C’est aussi sans se rendre compte que la gamine, débarquée en 1993, du côté de Saint-Étienne avec ses parents et sa grande sœur va non pas perdre ses mots russes – sa mère, « sentinelle de la langue […] veille au poste-frontière. Pas de mélange » –, mais procéder, tel un crabe, à une mue. Le processus ici est physique ; « la langue […] gratte » comme « un trop plein de russe restez coincé pendant la materneltchik ou bien c’est le français qui s’installe et se met à l’expulser », la langue est comme une queue de lézard, une queue arrachée laisse place à une nouvelle queue. Alors, n’en déplaise à sa mère, « tant pis si je mute. Tant pis si je m’endors sur la neige du français ». Les mots, russes, français, un peu de yiddish s’entrechoquent, se jaugent, s’échangent, s’annihilent, obligent à des gymnastiques de sens et d’émotions. Mots et accents sont un champ de bataille, un rapport de classe où, dès la maternelle, Philippe et Polina, « le bègue et la Russe », campent le « lumpenprolétariat ». Il y a le blanc des mots (on pense à Assia Djebbar), les mots comme en exil, ces silences réservés à ceux qui ne sont plus là, les mots perdus de la grand-mère, les mots qui protègent, tiennent à distance… Parfois « J’ai le russe en rut » dit Polina en évoquant l’accent de sa mère, cet accent comparé au ventre d’une femme enceinte : « C’est l’en-dedans qui sort au-dehors […]. On ne distingue pas bien le dedans du dehors. Alors parfois : Dis-nous quelque chose en russe. Impression qu’on te pose sur un tabouret et qu’on te demande de baisser ton froc. »

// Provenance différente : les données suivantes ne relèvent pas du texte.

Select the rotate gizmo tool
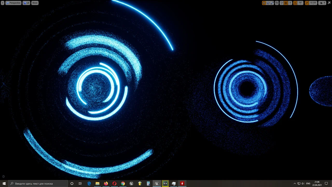Screen dimensions: 332x187 pyautogui.click(x=268, y=3)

Et le meilleur : « Franchement si on se léchait les langues ça serait tellement mieux. Un bon baisodrome de langues ça détendrait tout le monde. » Comme ces références culturelles russes : linguistiques mais aussi culinaires, poétiques, littéraires et la chanson « Les Fenêtres de Moscou » chantée par Léonid Outiossov.

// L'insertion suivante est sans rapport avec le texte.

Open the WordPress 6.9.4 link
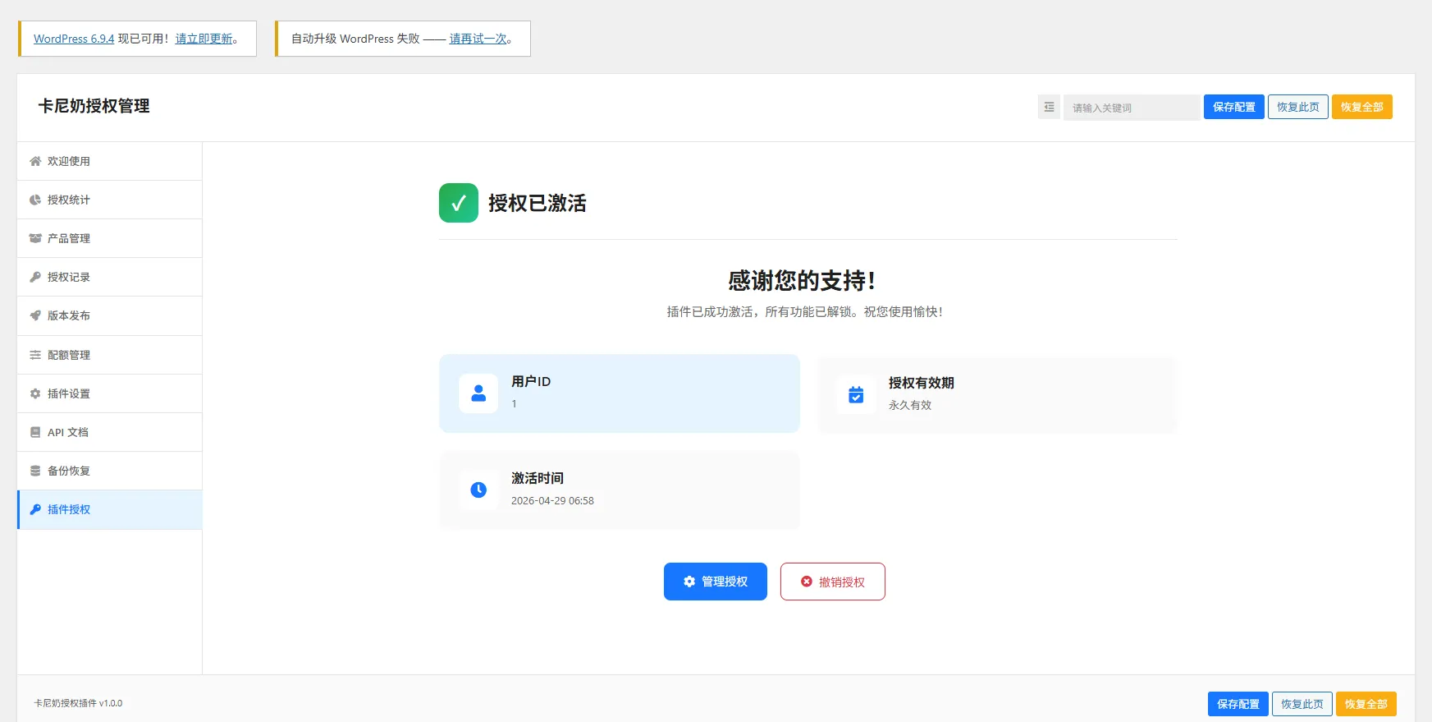The image size is (1432, 722). tap(74, 39)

Au sortir du tribunal, la narratrice, plutôt nerveuse – à la différence du flegme paternel – enrage des propos de la procureure qui en prend pour son grade, et le lecteur en redemande ! Tant le style, alerte, embarque, sabre et se gausse. Les pages consacrées aux funérailles du grand-père ramassent, tel un feu d’artifice, ce style insolent et drôle. Le monde est absurde, il ne mérite que notre humour.